-------- Exercise material --------

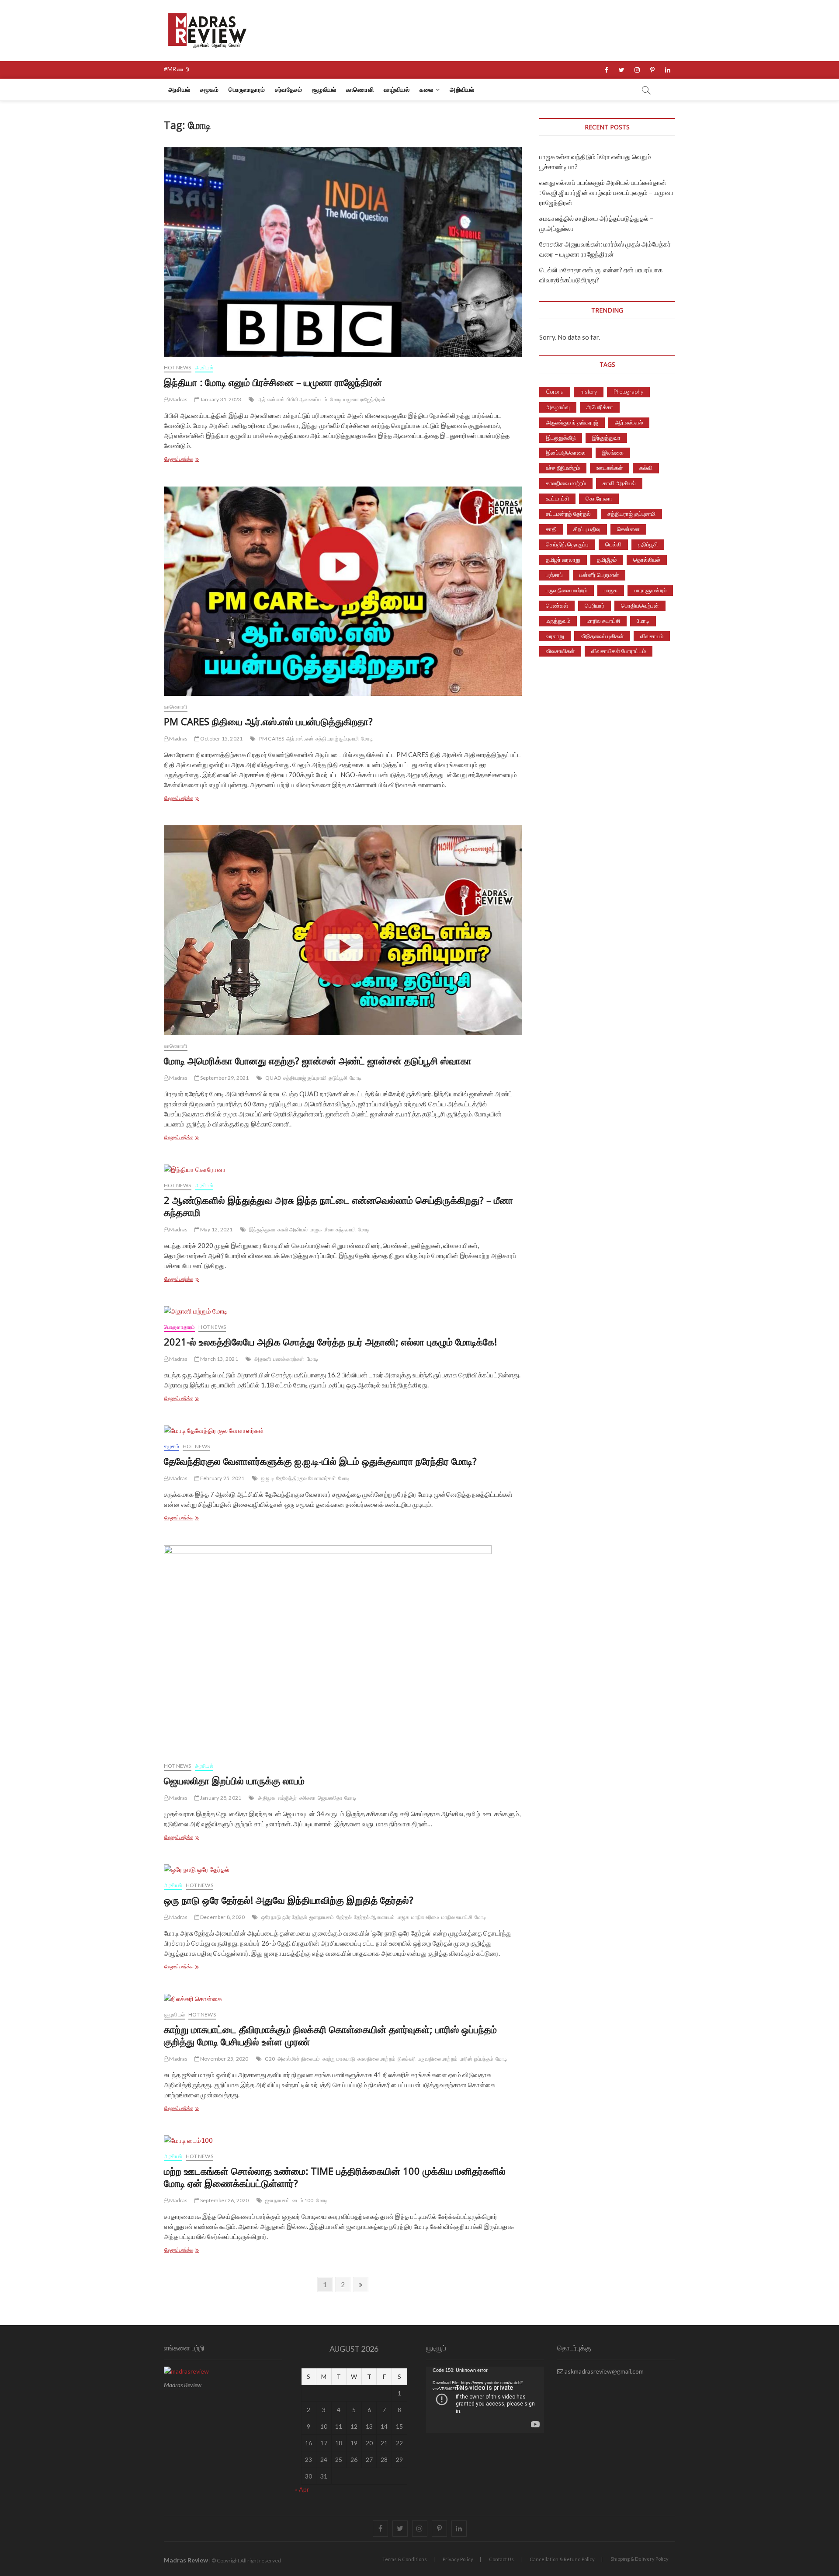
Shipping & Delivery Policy (639, 2559)
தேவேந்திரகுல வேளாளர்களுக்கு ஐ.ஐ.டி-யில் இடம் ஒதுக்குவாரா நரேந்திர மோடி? (320, 1460)
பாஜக (316, 1229)
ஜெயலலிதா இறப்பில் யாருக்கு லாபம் (234, 1780)
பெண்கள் (557, 605)
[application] (485, 2400)
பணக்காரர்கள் (289, 1359)
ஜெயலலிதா (330, 1797)
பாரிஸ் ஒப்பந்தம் (476, 2058)
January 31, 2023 (220, 399)
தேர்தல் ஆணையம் (374, 1917)
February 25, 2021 (222, 1478)
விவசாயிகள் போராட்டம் (618, 650)
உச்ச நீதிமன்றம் (563, 467)
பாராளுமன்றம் (650, 590)
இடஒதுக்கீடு (561, 437)
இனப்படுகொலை (566, 452)
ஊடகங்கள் (609, 467)
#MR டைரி (176, 69)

--------

(What the task asks) Restate word for word the lines running from the line that holds "உச்ச நீதிமன்றம் (563, 467)" to the final line of the entries.

(The answer)
உச்ச நீதிமன்றம் (563, 467)
பாராளுமன்றம் (650, 590)
இடஒதுக்கீடு (561, 437)
இனப்படுகொலை (566, 452)
ஊடகங்கள் (609, 467)
#MR டைரி (176, 69)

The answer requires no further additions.